A Two-Stage Payload Dynamic Parameter Identification Method for Interactive Industrial Robots With Large Components

Taking human-robot collaborative assembly as an example, the methods based on contact forces can improve the assembly efficiency of industrial robots with large components in industrial manufacturing. However, due to the large size, high payload, assembly accuracy and dynamic changes in grip position, accurately estimating the contact forces between the payload and the operator becomes challenging when handling these large components. In this paper, a two-stage method is proposed for payload dynamic parameter identification. The parameter identification equation in the sensor coordinate system is initially established. Furthermore, the identification model of recursive restricted total least squares (RRTLS) based on total least squares (TLS) is constructed to achieve low-consumption online identification. According to the assembly requirements and payload characteristics, the posture coordinate system is designed for safety, including the feasible workspace for the robot.
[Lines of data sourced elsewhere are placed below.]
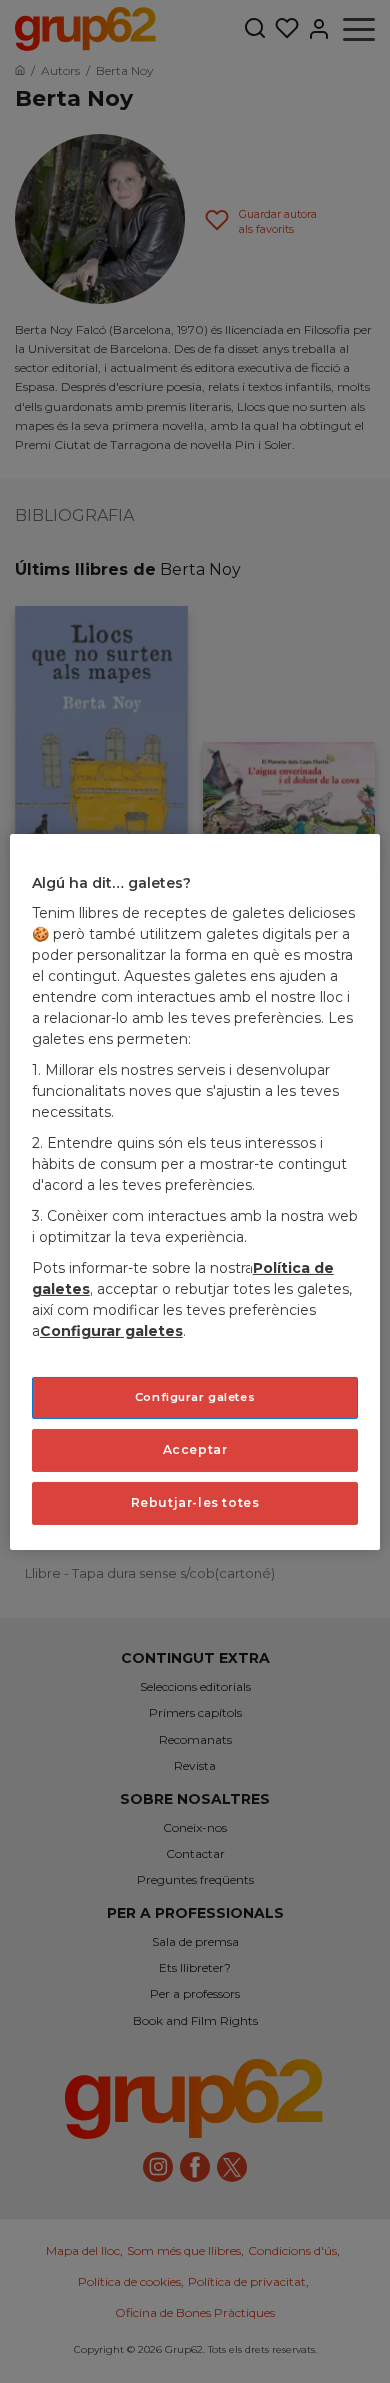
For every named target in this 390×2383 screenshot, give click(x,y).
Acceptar (195, 1449)
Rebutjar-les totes (195, 1502)
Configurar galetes (195, 1397)
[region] (195, 1191)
Subsequently, the static identification postures and dynamic excitation trajectory are planned to obtain static values and dynamic inertial parameters. In the end, a high-payload human-robot collaborative assembly system is built to validate the proposed method. Experimental results show that compared with the existing methods, the proposed approach can effectively identify and compensate the payload, leading to more accurate external force sensing. Note to Practitioners-Accurate payload parameter identification is essential for contact interactive applications of industrial robots. This research aims to solve two problems affecting parameter identification: the incompleteness of payload identification parameter consideration, and the real-time and security of large payload identification in industrial scenarios. In this paper, a two-stage payload dynamic parameter identification method is proposed, which can meet the application of large components in industrial scenarios. Firstly, a complete parameter identification model is established by decoupling the dynamic and static parameters. Then, a low-cost recursive identification is realized in a set feasible workspace. Finally, the external force sensing after parameter identification shows potential in but not limited to human-robot collaboration applications.